David Mumpower: In hindsight, I think the other thing that really hurt King Kong was the glowing nature of early reviews. The production was done a disservice by people unwilling to acknowledge that the length was an issue. A few accurate assessments about the dinosaur and boat sequences could have helped a lot. In my opinion, a two and a half hour film would have made $50 million more by now. The stigma of the three hours combined with the fact that it's not as great as advertised hurt a lot.

Less shock collar, more rubber face.

Kim Hollis: Fun with Dick and Jane made $12.2 million and has a running total of $81.4 million. How would you describe this performance?

Tim Briody: Not that fun. I think it might have been too high concept for Jim Carrey fans.

Kim Hollis: Given the buzz surrounding the film, I think $81 million is about as much as they should have hoped for.

David Mumpower: After a shaky early start, it's mostly recovered. It will wind up making around $100 million and while that's not a huge performance, it's acceptable. The DVD sales will turn it into a winner, I would expect.

Reagen Sulewski: More high concept than "Jim gets the power of God"?

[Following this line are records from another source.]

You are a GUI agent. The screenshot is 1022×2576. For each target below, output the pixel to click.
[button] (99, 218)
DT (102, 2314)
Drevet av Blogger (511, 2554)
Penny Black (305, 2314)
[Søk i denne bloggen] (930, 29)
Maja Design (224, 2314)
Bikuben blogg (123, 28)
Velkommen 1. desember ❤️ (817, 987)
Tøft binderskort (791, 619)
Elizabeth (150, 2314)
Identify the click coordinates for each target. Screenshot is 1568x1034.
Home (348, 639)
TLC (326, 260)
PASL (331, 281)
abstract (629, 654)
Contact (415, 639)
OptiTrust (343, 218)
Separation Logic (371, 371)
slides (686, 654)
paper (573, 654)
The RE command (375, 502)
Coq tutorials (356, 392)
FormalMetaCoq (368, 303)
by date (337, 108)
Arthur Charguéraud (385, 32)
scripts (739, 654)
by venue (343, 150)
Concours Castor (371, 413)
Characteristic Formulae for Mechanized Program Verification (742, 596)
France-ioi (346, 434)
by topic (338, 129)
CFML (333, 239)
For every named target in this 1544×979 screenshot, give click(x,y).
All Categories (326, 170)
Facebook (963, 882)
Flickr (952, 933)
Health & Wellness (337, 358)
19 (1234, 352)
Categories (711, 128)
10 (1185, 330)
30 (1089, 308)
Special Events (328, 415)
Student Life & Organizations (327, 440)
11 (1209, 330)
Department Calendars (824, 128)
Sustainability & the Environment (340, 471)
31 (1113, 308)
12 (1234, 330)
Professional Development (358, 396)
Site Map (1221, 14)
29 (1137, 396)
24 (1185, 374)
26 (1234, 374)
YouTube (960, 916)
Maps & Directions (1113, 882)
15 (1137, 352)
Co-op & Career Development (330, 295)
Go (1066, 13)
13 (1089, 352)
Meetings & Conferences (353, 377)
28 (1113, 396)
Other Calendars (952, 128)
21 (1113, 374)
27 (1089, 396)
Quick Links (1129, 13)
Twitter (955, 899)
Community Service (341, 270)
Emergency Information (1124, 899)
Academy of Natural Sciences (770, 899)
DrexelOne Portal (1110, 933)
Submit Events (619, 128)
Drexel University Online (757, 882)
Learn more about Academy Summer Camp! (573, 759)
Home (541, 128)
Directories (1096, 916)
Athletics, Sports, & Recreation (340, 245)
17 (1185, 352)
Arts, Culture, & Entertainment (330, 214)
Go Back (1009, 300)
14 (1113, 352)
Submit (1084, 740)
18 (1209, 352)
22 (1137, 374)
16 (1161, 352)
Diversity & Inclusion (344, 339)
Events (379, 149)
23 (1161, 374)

David Mumpower: I think the biggest criticism I can give of the film is that I laughed the hardest at the dedication to Enron at the end.

Tim Briody: But he was goofy in the commercials!

Reagen Sulewski: I'm moderately surprised by its staying power, especially with the schizonphrenic ad campaign which never seemed to be sure if it was about then down on their luck or busy being petty criminals.

David Mumpower: Shock collars are not as funny to North American audiences as Sony had anticipated. I hope this doesn't affect any of their plans for the PS3.

Kim Hollis: Though the PSP might be *more* fun had they included one.

David Mumpower: Judging from the reports about the Xbox 360's overheating issues, they might have tried.